Nowadays there is an increasing demand for computing power in every field of computing. To satisfy the increased demand, extremely better hardware and software solutions are provided to us than in the past. With the use of an executable graph we are able to provide a general and fast solution for evaluating mathematical formulas. The demand for evaluating mathematical formulas is high for example in the finance industry, where millions of products have to be priced using such formulas.
An executable graph is such graph that has a function in each of its nodes. An execution of a graph means the evaluation of all of its functions. The edges of an executable graph are directed. An edge defines that a result of a function is used by another function as an input. As a node may represent any mathematical function, any kind of mathematical formula can be described with an executable graph, if such formula can be described by applying mathematical functions in some order.
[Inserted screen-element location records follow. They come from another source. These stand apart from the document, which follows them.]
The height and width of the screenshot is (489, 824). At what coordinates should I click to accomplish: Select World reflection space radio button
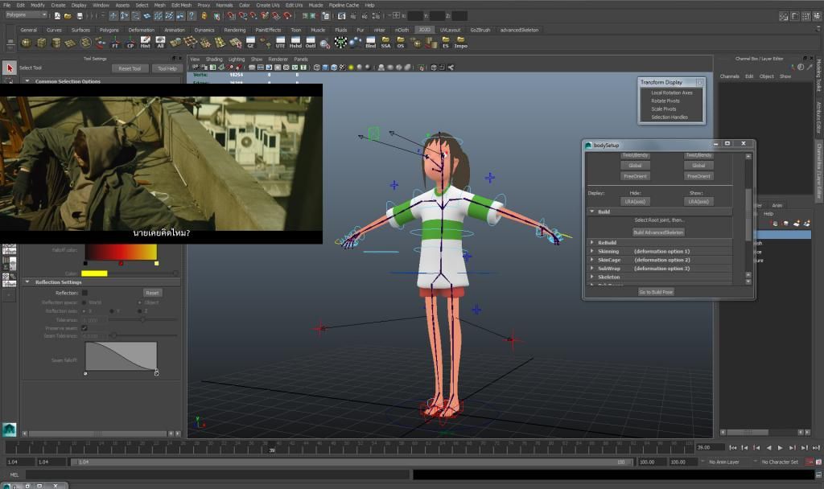click(x=84, y=302)
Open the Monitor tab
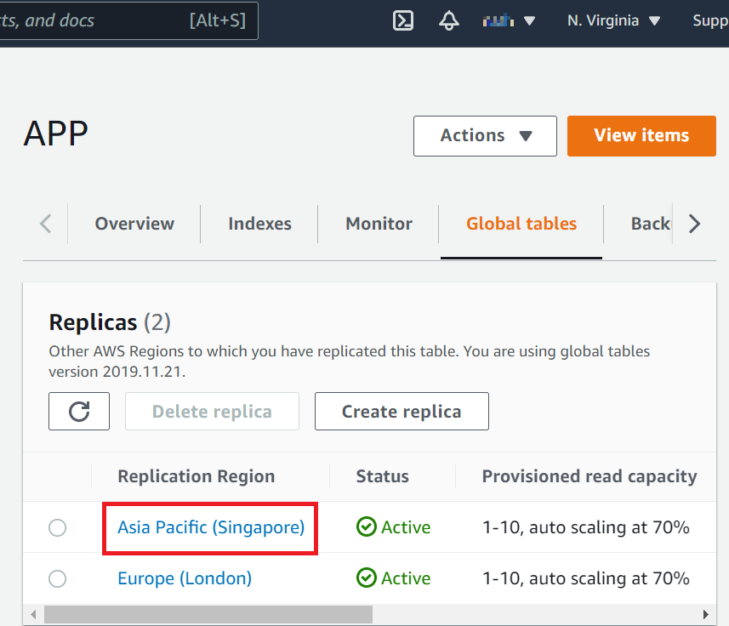729x626 pixels. coord(379,224)
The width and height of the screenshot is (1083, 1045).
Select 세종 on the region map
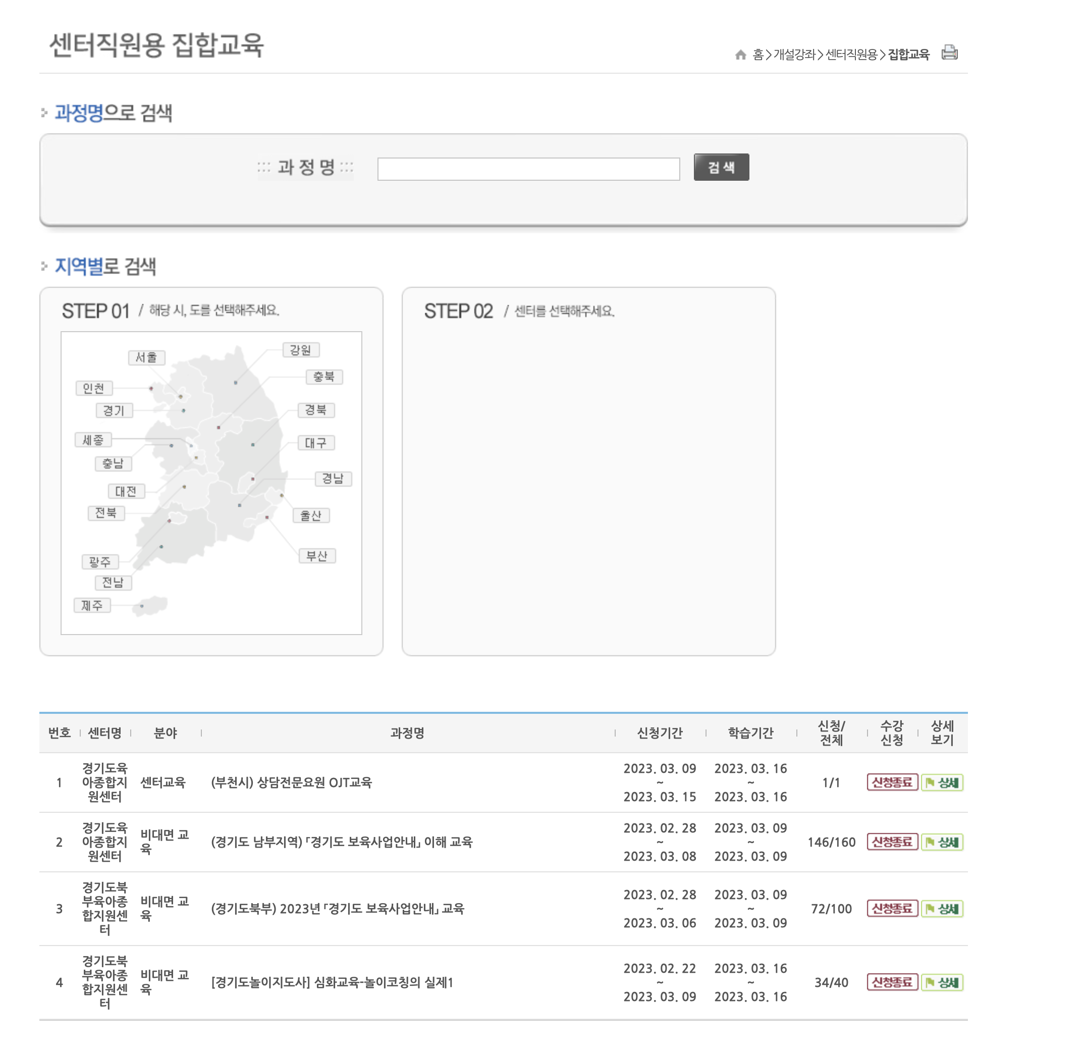coord(93,440)
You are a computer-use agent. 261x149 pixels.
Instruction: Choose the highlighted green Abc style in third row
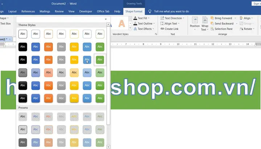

My task was to create a scheduling plan for executable graphs. The graphs are executed in a multiprocessor environment. Therefore, the scheduling plan has to contain both the order of the functions and a mapping that defines on which processor a function shall be executed.
During my work I designed the format of the scheduling plan to match the requirements and I implemented several scheduling algorithms based on the list scheduling technique. I also applied the genetic algorithm to my task. I designed and configured the implementation of the algorithm to provide as good scheduling plans as possible.
An execution of an executable graph can be made even faster if we can reuse the partial results from the previous execution. I designed and implemented an algorithm that determines the functions that has to be re-evaluated in order to obtain the new results. With the result of this algorithm, we only need to execute only part of a graph, which can potentially fasten up the execution.